Sharp Dichotomies for Regret Minimization in Metric Spaces
- Robert Kleinberg ,
- Aleksandrs Slivkins
21st ACM-SIAM Symp. on Discrete Algorithms (SODA) |
Published by Society for Industrial and Applied Mathematics
Full version available on arxiv.org (http://arxiv.org/abs/0911.1174).
The Lipschitz multi-armed bandit (MAB) problem generalizes the classical multi-armed bandit problem by assuming one is given side information consisting of a priori upper bounds on the difference in expected payoff between certain pairs of strategies. Classical results of Lai and Robbins (1985) and Auer et al. (2002) imply a logarithmic regret bound for the Lipschitz MAB problem on finite metric spaces. Recent results on continuum-armed bandit problems and their generalizations imply lower bounds of √t, or stronger, for many infinite metric spaces such as the unit interval. Is this dichotomy universal? We prove that the answer is yes: for every metric space, the optimal regret of a Lipschitz MAB algorithm is either bounded above by any f∈ ω(log t), or bounded below by any g∈ o(√t). Perhaps surprisingly, this dichotomy does not coincide with the distinction between finite and infinite metric spaces; instead it depends on whether the completion of the metric space is compact and countable. Our proof connects upper and lower bound techniques in online learning with classical topological notions such as perfect sets and the Cantor-Bendixson theorem.

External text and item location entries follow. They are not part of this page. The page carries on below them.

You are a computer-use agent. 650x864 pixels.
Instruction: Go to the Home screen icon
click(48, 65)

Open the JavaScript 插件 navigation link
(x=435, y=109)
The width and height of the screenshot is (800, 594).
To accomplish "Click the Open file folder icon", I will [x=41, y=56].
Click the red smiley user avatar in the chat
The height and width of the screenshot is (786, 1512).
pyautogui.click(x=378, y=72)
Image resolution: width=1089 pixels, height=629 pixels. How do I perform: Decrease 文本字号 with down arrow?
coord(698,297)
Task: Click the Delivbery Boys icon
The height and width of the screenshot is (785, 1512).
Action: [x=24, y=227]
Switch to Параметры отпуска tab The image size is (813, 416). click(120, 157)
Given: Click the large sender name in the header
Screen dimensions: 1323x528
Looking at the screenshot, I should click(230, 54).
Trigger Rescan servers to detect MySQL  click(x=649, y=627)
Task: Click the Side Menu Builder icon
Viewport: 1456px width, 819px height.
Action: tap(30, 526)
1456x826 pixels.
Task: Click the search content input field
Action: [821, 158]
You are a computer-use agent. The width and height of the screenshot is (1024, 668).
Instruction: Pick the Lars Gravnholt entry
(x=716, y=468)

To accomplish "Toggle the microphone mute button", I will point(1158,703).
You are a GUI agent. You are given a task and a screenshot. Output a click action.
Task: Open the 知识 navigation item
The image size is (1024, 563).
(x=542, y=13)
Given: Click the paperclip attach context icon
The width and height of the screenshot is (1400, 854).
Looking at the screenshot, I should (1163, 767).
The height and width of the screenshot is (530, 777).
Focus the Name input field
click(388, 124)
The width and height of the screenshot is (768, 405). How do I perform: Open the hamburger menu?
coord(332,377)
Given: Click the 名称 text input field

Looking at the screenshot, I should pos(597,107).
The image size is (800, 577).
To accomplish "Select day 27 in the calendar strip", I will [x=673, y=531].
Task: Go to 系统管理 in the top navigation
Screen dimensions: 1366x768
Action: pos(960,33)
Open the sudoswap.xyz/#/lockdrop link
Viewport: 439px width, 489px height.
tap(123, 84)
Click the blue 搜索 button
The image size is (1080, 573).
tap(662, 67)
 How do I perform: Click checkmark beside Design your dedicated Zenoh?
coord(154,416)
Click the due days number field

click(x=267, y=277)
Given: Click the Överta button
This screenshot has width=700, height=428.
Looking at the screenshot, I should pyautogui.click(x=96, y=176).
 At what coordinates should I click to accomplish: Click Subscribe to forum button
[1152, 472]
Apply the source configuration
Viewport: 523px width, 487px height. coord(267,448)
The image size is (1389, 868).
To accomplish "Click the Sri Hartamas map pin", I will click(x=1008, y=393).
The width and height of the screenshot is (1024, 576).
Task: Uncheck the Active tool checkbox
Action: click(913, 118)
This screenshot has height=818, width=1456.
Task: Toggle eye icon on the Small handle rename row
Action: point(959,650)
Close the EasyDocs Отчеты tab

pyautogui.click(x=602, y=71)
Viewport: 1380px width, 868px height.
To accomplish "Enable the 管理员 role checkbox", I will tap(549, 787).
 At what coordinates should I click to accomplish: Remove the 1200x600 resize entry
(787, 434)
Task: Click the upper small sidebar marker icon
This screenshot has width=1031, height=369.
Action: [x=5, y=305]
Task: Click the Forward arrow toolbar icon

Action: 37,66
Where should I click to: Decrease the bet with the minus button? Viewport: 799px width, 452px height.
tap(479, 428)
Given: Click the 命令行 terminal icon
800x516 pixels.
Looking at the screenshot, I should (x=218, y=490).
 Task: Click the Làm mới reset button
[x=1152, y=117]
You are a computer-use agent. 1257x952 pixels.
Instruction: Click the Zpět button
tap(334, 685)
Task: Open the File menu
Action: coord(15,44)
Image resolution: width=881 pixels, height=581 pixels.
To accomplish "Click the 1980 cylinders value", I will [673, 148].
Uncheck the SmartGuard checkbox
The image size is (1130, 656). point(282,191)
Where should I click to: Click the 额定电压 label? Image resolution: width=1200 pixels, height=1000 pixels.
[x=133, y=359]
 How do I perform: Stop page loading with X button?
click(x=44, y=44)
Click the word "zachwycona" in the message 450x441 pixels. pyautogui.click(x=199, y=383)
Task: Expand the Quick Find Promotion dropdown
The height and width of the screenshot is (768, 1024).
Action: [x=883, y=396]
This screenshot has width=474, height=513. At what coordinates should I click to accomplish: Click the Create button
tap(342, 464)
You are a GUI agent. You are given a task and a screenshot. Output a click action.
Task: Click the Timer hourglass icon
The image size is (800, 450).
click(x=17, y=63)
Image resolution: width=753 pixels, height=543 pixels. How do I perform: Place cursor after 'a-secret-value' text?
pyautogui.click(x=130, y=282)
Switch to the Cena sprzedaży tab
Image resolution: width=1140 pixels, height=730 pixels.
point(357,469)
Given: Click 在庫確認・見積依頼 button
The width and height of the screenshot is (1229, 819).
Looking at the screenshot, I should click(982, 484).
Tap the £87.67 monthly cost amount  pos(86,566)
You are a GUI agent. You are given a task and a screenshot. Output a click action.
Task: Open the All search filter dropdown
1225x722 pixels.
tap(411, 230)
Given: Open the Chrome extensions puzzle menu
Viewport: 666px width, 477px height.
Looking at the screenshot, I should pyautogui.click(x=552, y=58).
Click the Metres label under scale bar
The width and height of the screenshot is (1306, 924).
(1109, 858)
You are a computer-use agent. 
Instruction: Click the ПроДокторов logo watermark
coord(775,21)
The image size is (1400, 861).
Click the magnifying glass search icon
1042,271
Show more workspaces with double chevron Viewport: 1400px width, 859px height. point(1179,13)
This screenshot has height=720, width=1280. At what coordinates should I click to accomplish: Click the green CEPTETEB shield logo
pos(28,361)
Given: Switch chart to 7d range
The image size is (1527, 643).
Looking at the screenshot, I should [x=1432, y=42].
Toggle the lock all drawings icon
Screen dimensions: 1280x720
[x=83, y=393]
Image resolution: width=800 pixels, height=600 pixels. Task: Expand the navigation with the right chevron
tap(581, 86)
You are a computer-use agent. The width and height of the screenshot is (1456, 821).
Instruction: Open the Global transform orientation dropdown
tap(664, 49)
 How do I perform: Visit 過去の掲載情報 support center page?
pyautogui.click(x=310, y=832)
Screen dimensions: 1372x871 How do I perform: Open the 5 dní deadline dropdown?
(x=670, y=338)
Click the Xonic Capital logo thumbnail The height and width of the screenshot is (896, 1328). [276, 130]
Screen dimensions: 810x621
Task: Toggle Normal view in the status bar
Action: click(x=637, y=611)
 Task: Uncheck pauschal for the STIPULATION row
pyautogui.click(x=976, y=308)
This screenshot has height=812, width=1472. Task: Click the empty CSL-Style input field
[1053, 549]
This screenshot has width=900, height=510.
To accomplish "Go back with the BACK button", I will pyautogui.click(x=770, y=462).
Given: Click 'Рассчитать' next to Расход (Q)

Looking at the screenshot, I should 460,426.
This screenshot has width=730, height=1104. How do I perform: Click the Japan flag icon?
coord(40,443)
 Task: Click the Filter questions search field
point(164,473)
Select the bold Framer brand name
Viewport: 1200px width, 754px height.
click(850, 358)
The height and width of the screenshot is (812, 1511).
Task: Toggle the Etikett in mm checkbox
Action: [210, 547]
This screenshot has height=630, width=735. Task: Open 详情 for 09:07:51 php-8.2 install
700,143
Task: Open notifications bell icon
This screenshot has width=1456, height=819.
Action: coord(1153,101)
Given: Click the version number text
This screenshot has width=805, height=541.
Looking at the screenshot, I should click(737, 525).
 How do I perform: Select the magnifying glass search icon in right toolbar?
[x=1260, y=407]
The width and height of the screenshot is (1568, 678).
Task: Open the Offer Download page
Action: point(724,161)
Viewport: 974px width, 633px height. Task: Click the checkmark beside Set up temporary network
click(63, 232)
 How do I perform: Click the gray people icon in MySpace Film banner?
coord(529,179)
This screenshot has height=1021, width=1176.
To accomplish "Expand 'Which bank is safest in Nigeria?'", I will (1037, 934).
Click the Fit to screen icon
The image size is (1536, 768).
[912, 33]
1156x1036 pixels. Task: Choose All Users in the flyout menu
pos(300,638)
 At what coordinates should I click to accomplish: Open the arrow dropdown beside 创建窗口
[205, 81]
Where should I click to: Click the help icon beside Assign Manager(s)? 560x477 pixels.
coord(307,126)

We also consider the “full-feedback” (a.k.a., “best-expert”) version of Lipschitz MAB problem, termed the “Lipschitz experts problem”, and show that this problem exhibits a similar dichotomy. We proceed to give nearly matching upper and lower bounds on regret in the Lipschitz experts problem on uncountable metric spaces. These bounds are of the form ˜Θ(t^γ), where the exponent γ∈ [1/2, 1] depends on the metric space. To characterize this dependence, we introduce a novel dimensionality notion tailored to the experts problem. Finally, we show that both Lipschitz bandits and Lipschitz experts problems become completely intractable (in the sense that no algorithm has regret o(t)) if and only if the completion of the metric space is non-compact.